::: Records supplied :::

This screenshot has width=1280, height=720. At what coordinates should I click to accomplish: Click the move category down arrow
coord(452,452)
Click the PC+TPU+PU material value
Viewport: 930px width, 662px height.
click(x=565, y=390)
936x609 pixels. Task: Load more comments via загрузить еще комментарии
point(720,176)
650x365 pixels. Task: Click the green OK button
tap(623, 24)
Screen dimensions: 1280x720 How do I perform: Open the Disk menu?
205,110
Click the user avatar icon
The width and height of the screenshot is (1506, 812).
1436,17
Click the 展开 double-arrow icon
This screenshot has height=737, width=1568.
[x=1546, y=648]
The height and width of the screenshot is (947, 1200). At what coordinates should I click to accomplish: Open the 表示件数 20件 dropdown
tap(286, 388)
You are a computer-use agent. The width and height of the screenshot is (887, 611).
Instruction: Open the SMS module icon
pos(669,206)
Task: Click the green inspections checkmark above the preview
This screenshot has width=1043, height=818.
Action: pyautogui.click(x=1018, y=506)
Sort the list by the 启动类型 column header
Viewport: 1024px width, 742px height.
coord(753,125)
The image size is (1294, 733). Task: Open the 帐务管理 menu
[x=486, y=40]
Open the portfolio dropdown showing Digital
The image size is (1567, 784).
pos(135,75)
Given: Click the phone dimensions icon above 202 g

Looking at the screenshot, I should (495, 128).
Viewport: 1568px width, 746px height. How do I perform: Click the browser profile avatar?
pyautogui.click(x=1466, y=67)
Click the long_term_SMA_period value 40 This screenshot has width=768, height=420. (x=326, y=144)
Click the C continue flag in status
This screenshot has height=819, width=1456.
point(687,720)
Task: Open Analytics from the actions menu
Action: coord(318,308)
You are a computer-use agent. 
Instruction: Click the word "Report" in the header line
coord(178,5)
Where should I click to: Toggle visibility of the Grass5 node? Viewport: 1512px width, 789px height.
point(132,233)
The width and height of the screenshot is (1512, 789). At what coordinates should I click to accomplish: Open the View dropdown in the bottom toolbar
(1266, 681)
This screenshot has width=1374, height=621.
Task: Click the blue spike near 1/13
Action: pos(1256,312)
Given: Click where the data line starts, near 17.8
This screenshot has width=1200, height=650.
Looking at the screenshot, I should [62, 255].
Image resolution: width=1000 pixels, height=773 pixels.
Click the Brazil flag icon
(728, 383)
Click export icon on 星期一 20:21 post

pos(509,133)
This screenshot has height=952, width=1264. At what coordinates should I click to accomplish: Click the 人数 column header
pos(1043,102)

:::

**Aim:**
Rewrite the entries from the start up to and including the line with "Action: coord(318,308)", changing "dropdown" to "drop-down list" and leaving everything else the same.

**Answer to the task:**
This screenshot has width=1280, height=720. At what coordinates should I click to accomplish: Click the move category down arrow
coord(452,452)
Click the PC+TPU+PU material value
Viewport: 930px width, 662px height.
click(x=565, y=390)
936x609 pixels. Task: Load more comments via загрузить еще комментарии
point(720,176)
650x365 pixels. Task: Click the green OK button
tap(623, 24)
Screen dimensions: 1280x720 How do I perform: Open the Disk menu?
205,110
Click the user avatar icon
The width and height of the screenshot is (1506, 812).
1436,17
Click the 展开 double-arrow icon
This screenshot has height=737, width=1568.
[x=1546, y=648]
The height and width of the screenshot is (947, 1200). At what coordinates should I click to accomplish: Open the 表示件数 20件 drop-down list
tap(286, 388)
You are a computer-use agent. The width and height of the screenshot is (887, 611).
Instruction: Open the SMS module icon
pos(669,206)
Task: Click the green inspections checkmark above the preview
This screenshot has width=1043, height=818.
Action: pyautogui.click(x=1018, y=506)
Sort the list by the 启动类型 column header
Viewport: 1024px width, 742px height.
coord(753,125)
The image size is (1294, 733). Task: Open the 帐务管理 menu
[x=486, y=40]
Open the portfolio drop-down list showing Digital
The image size is (1567, 784).
pos(135,75)
Given: Click the phone dimensions icon above 202 g

Looking at the screenshot, I should (495, 128).
Viewport: 1568px width, 746px height. How do I perform: Click the browser profile avatar?
pyautogui.click(x=1466, y=67)
Click the long_term_SMA_period value 40 This screenshot has width=768, height=420. (x=326, y=144)
Click the C continue flag in status
This screenshot has height=819, width=1456.
point(687,720)
Task: Open Analytics from the actions menu
Action: coord(318,308)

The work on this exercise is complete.